Joder, estaba suplicándole que le tocase. El abuelete le puso aquella mano sobre su nalga izquierda.
–¡Oh, que frío!
¡No, aquella frase otra vez! ¡Y ahora ya sabía que, no, que no era una casualidad! Y seguro que Rico también se daba cuenta de lo mismo.
–Parece un tirón sin mayor importancia. Llevó una crema relajante muscular en el maletín. Ahora se la pongo.
En ese momento recordé que el tipo llevaba un móvil y que lo había dejado en el salón. Fui hasta allí, lo cogí, me llamé a mí mismo, rechacé la llamada y ya la tenía registrada. Dejé mi móvil en la cocina y le devolví la llamada.

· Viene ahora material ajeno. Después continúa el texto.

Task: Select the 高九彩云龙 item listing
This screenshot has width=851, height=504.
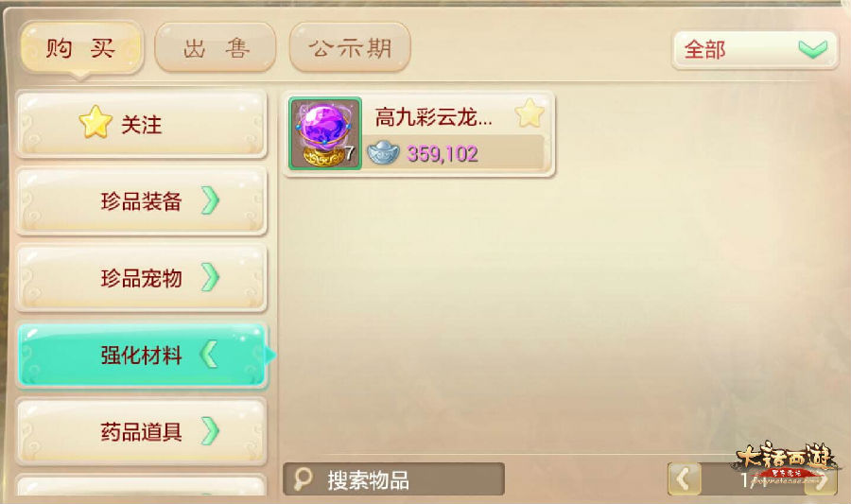Action: point(419,133)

En un minuto aquel tipo que estaba al borde de la jubilación se estaba frotando las manos –para calentársela dijo– y aunque no le veía lo imaginaba salivando ante el muy apetecible culo de Angélica. Y un segundo después su teléfono sonaba. El tipo detuvo sus manos a unos milímetros del mejor trasero de nuestra urbanización. Y al tercer timbrazo yo entraba en la habitación y le decía:
–¡Su móvil, doctor! ¡Puede ser un emergencia!
–¡No! –rugió sordamente– ¡Seguro que no es nada grave!
–Doctor, sigue sonando.
El tipo se dio cuenta de la situación. Al fin y al cabo él era un anciano y yo el marido de aquella beldad y dueño de la casa.
–Le acompañaré al salón, doctor –dije–. Seguro que salva una vida.
–Lo dudo –replicó refunfuñando y limpiándose la mano untada de crema con un pañuelo mientras yo le ponía la mía en el hombro y le acompañaba a la puerta, hacia el pasillo.
Ya avanzábamos por el corredor no sin que el salido del doctor hubiese echado un último vistazo al adorable culito de Angélica, cuando oímos su voz, más melosa que de costumbre, si cabe:
– ¡No se preocupe, docto! ¡Ya me dará la friega mi sobrino! ¡Ya ha visto como se hace!
El abuelete apretó los dientes, como si le hubiesen golpeado. Para colmo cuando llegamos al salón, nadie respondió la llamada. Lógico. Era desde mi teléfono que estaba en la cocina.
–¡Joder! ¡Encima debe ser una imbécil del hospital que se ha equivocado de número!
Le di 20 euros por la crema y otros 20 por el disgusto. Pero parecía que nada podía consolarle.
Cuando volví a la habitación, casi sin aliento, Rico estaba amasando las posaderas de su tía. Ella le ofrecía su culito con las manos apoyadas en la pared y murmuraba sin ningún pudor:
–Sí, sí… sigue. Ahí, más abajo, más abajo, ahhhh.
–Pero no te duele.
–No. Sí… Es igual. Tú sigue… ¡Sigue! Justo ahí.
Desde mi punto de vista estaba claro que la mano de Rico estaba mucho más abajo y mucho más adentro de lo que recomendaría cualquier quiropráctico. Y también estaba muy, muy claro que aquella mano estaría muy muy mojada en breves instantes. Yo había agotado todo mi ingenio con el infeliz doctor así que poco pude hacer, excepto ver como mi encantadora mujercita llegaba al orgasmo. En el espejo del armario vi. su cara, como se mordía el labio inferior, como jadeaba, con una mezcla de envidia, rabia y deseo. Lo peor es que también la cara de Rico estaba reflejada en el espejo mientras Angélica se deshacía de placer como hacía mucho que no le pasaba conmigo y, o yo era muy tonto, o el puto niñato se estaba riendo de mí.